Tusla arranged supports to begin on the girl’s discharge home. However, Sophie died by suicide during an overnight visit home before being discharged.

The NRP says Tusla’s social workers were overly positive about the capacity of Sophie’s parents to keep her safe, despite their “self-declared inability to keep her from harming herself” while at home.

“In the opinion of the reviewers, safety planning in this case was largely abstract and lacking in detail.”

Camhs “did not consider Sophie’s high-risk behaviour to be symptomatic of a treatable mental health disorder, while the Tusla SWD [social work department] believed it to be a manifestation of her mental health problems”.

The report says: “The reviewers were struck by the difference of opinion expressed by each service regarding the reason for Sophie’s behaviour and the conviction of both services that the approach they were taking was the correct one and in line with both their remits.”

Sophie’s parents, meanwhile, “had no sense of a holistic approach ... and while appreciative of services, still felt isolated and overwhelmed with the responsibility of protecting their daughter”, says the NRP.

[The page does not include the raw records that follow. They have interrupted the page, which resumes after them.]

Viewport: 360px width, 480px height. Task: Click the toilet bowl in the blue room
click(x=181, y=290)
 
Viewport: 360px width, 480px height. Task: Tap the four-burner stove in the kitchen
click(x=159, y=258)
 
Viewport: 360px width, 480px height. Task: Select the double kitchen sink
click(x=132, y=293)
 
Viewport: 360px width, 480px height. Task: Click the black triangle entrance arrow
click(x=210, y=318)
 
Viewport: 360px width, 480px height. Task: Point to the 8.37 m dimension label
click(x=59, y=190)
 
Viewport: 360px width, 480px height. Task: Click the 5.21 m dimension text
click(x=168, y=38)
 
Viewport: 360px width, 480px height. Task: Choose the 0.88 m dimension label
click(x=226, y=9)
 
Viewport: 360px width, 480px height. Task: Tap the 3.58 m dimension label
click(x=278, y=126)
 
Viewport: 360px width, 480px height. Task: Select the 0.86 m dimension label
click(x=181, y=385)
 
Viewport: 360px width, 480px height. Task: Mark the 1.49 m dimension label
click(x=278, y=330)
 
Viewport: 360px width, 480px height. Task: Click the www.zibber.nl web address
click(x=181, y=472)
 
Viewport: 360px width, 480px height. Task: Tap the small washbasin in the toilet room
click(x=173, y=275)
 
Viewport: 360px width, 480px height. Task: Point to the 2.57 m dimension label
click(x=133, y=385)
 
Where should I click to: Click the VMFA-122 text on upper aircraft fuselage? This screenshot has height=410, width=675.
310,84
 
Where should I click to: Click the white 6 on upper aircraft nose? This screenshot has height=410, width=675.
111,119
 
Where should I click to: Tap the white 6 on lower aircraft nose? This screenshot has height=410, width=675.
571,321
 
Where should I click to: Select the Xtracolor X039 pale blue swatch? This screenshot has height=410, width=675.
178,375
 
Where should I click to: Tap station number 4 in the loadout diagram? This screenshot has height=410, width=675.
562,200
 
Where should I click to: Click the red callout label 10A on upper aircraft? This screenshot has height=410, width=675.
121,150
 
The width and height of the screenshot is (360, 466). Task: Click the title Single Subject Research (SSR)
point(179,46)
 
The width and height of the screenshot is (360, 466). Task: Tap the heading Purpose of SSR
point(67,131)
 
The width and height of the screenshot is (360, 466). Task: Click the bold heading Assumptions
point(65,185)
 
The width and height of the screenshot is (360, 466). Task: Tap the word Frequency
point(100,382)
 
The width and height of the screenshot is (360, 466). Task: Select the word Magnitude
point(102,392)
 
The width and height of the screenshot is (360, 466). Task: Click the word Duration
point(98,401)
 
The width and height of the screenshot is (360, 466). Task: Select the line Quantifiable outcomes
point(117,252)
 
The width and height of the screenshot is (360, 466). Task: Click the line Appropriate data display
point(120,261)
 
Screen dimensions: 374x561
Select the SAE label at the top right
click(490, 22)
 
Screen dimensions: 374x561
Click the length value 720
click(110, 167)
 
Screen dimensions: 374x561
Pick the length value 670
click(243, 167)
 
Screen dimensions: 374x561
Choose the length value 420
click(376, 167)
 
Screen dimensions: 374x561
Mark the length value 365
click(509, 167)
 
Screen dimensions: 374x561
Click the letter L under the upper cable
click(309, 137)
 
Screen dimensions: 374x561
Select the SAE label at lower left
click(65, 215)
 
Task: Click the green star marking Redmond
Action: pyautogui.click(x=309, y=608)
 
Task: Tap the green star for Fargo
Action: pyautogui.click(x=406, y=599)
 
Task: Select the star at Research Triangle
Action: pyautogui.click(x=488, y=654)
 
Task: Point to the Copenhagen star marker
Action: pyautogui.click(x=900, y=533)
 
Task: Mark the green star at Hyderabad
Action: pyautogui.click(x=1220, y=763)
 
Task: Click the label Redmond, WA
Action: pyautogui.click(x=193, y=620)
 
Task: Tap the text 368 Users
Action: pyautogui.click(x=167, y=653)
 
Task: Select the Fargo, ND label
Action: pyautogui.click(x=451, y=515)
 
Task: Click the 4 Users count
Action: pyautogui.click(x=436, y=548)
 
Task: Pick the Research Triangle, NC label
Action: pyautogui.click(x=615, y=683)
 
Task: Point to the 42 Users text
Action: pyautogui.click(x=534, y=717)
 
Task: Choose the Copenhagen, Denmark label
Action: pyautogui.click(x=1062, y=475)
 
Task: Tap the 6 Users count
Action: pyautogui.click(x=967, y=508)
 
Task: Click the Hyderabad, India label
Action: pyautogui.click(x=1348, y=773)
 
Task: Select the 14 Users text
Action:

“The orientation of both services appears to have been service-based rather than child and family centred – a recurring tendency that is made worse by shortages and pressures in each service which give rise to gatekeeping.”

Describing the lack of joined-up planning and communication between Camhs and Tusla in cases such as Sophie’s as a “recurring problem”, the report says the case “illustrates yet again that young people with mental health problems that are not classified as mental illness are blocked by policy barriers from getting an adequate service”.

It adds: “The cost of this is borne by the young person and their family who in this case were left feeling constantly stressed and frightened of what Sophie might do.”

A model where community social supports are sourced by Tusla and community mental health supports are provided by Camhs “would critically depend on agreement and co-ordination at a number of levels between the HSE and Tusla ... which has not been evident to date”.

The Departments of Children and of Health “need to take urgent action on the basis of accumulated evidence of the policy blocks preventing co-ordinated work between Tusla and Camhs”.

An “in-depth overview should be jointly commissioned between the HSE and Tusla” of the multiple reviews and reports highlighting “the unmet needs of the specific cohort of children and young people at the margins of Camhs and Tusla”.

In a second report, reviewing circumstances where a child was raped by a male carer in a relative-based care placement, the NRP says there was “an overly optimistic view” during assessment and foster care approval of the male carer’s alcohol consumption and its potential impact.

“His history should have raised serious doubts about his suitability to be approved as a relative carer,” says the report.